Attraverso i secoli è venuta maturando una strana “paura” per la donna, a tal punto che i vari fondamentalismi religiosi continuano a prescindere dalla questione donna, come se volessero annullarla. Questa specie di paura è anche dovuta a certe manifestazioni, quasi del tutto femminili, che si possono far rientrare nel complesso capitolo dell’isteria. In antico si pensava che l’utero (da cui la parola isteria) fosse la sede di tali fenomeni, e solo alle soglie dell’era moderna si cominciò ad analizzarli con sufficiente serietà. Freud fu il primo a pensare a cause psichiche e quindi a inventare una metodica terapeutica del tutto nuova: quella della psicanalisi, cioè dell’”ascolto” e dell’elaborazione di dati che con tale metodo poteva raccogliere.

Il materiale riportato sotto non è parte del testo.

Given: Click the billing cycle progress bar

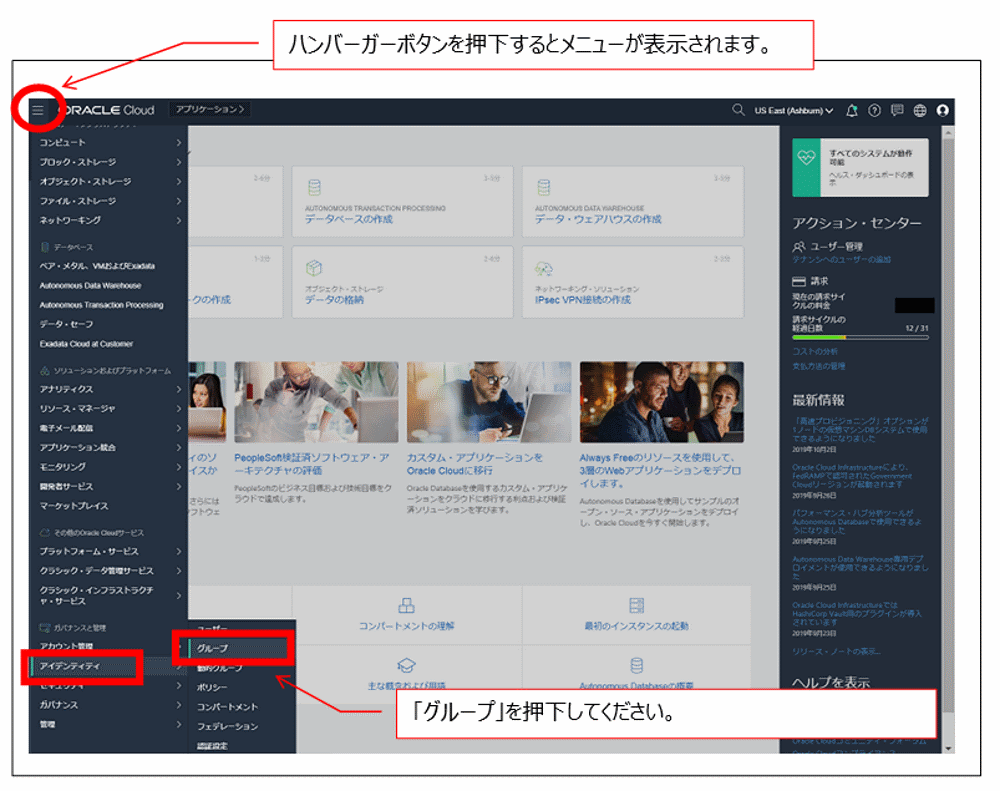Looking at the screenshot, I should 860,336.
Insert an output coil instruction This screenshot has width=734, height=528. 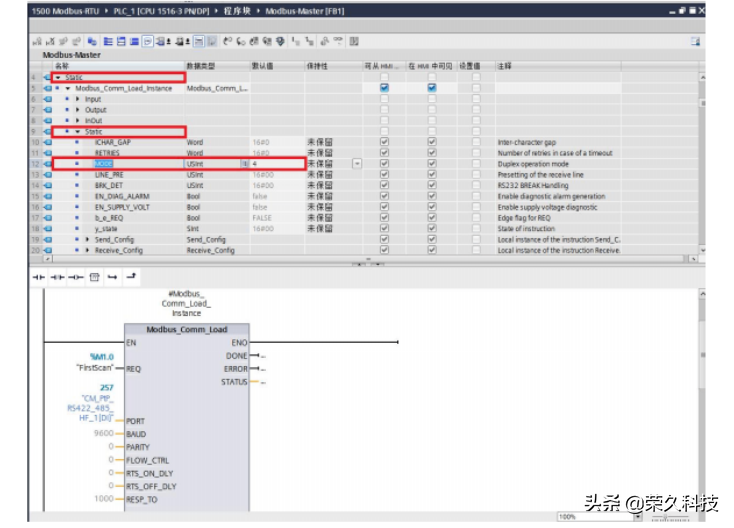click(x=76, y=276)
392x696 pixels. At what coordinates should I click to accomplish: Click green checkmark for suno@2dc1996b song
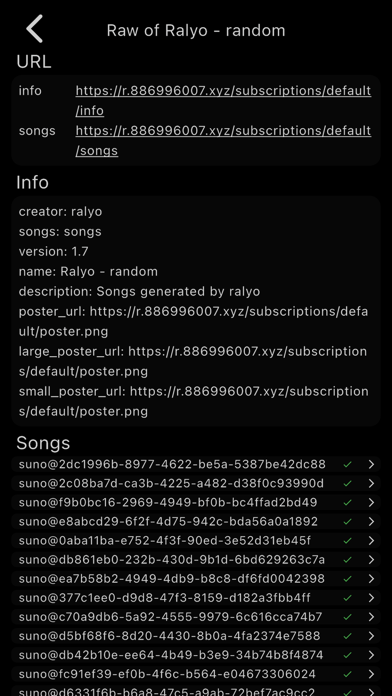348,464
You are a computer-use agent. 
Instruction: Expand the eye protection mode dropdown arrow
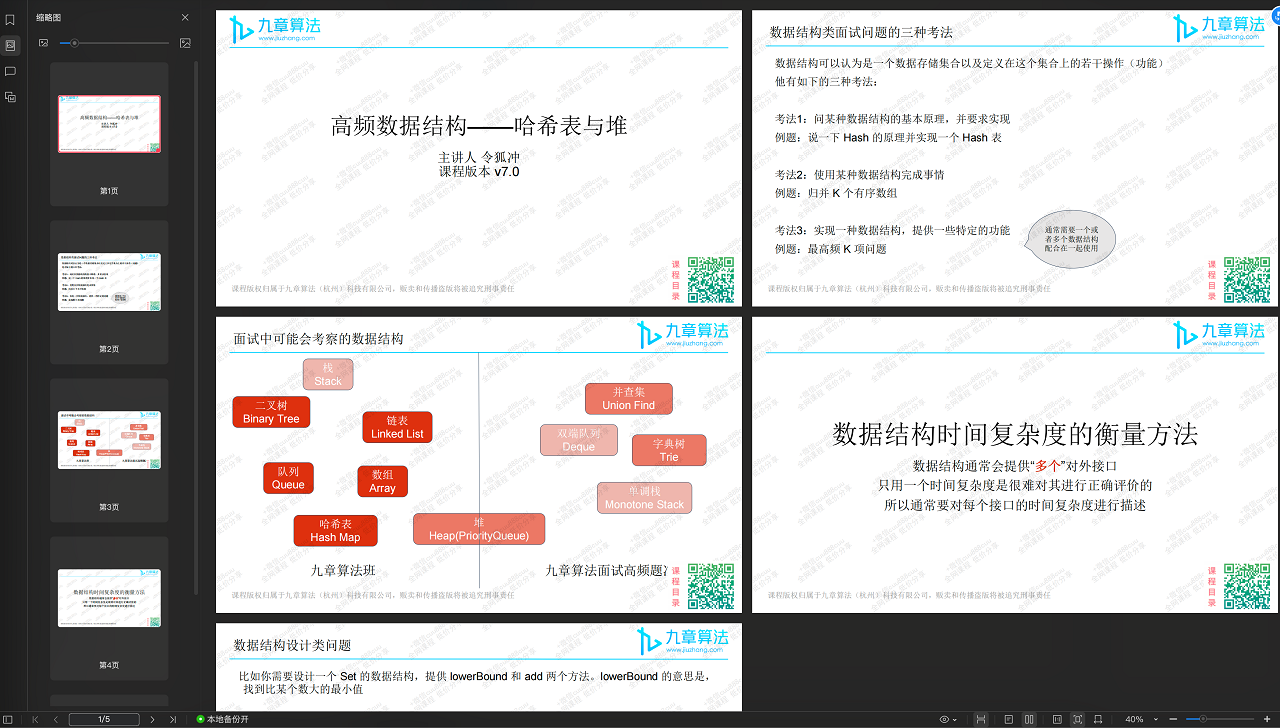pyautogui.click(x=956, y=719)
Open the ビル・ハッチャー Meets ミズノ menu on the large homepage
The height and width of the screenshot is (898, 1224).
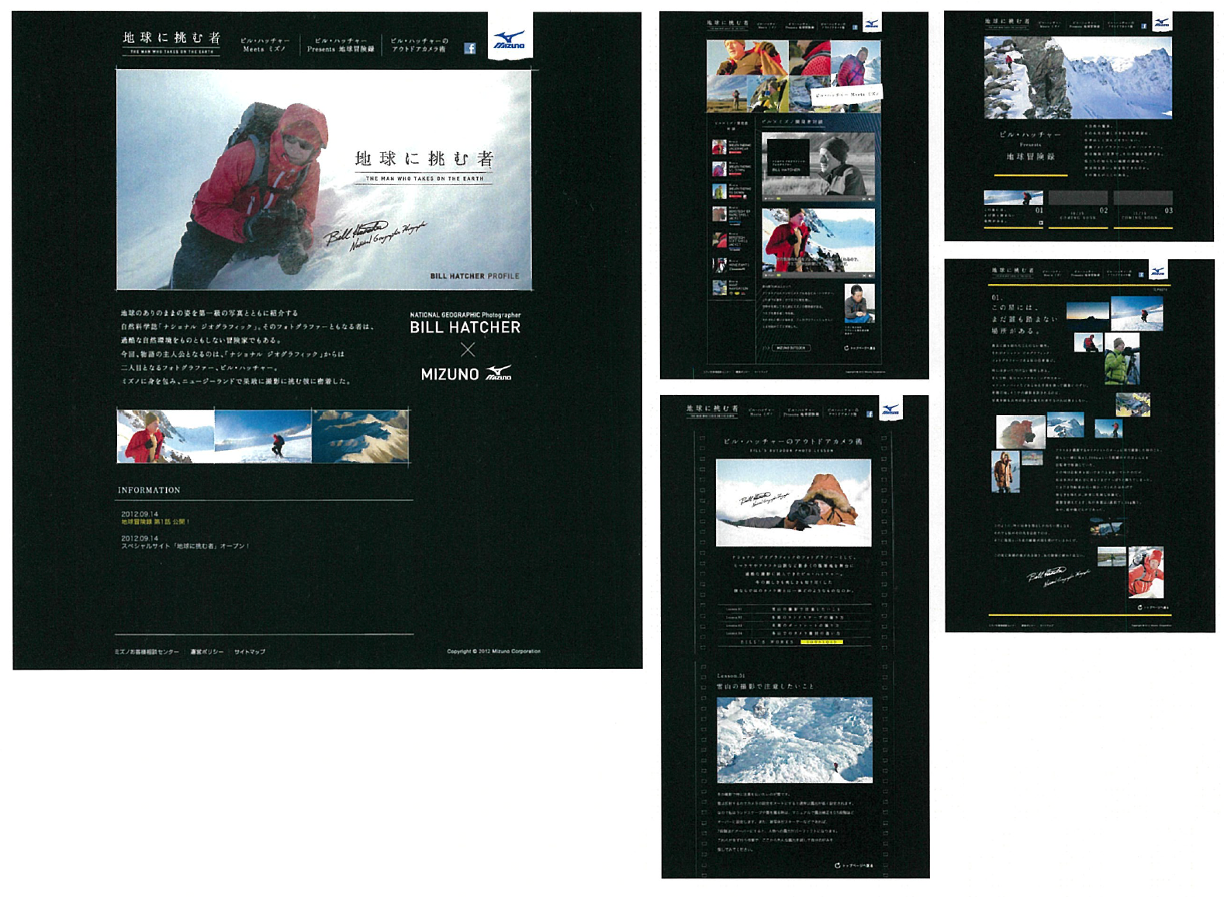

Gianni di Fusco, “Messaggero Veneto”, sabato 1 maggio 1999
Corso al via: Donne e psicanalisi
AL CENTRO STUDI
Organizzato da la cifra
“Le
donne e la psicanalisi” tema “pericoloso” se si teme di trovarsi
di fronte a “persone” che hanno un approccio alla questione donna
che non sia condizionato da visioni maschiliste, ma un tema illuminante se si
vuole scoprire un mondo ricco quanto quello dell’uomo; un universo composito,
nel quale la donna finalmente è se stessa, non quello che gli altri (marito,
figli religione, società) vorrebbero che fosse.
È
il tema del corso organizzato dall’Associazione psicanalitica la cifra
che Antonella Silvestrini terrà, dal 29 aprile al 13 maggio, al Centro
studi, in Sala Pasolini. Un corso che intende esplorare quale sia l’apporto
che la psicanalisi alla “questione donna”, attraverso la lettura
del testo di Sigmund Freud, dei contributi di Lou Andreas Salomè, Anna
Freud, Helene Deutsch, Karen Horney e Melanie Klein, sino agli scritti di Lacan
e Verdiglione. Una elaborazione che dissolve ogni dogmatismo e ogni sistematizzazione
del sapere.
E se la realtà femminile si analizza da questo punto di vista, nessuno
può sentirsi più coperto dal proprio nome, dalle istituzioni,
dalla genealogia familiare, da malintesi sensi di moralità a buon mercato
e da qualsiasi altra sorta di investitura, per astenersi dall’investire
in un’impresa sicuramente difficile.
Il primo appuntamento, giovedì 29 aprile, con “Il discorso isterico e l’invenzione della psicanalisi”.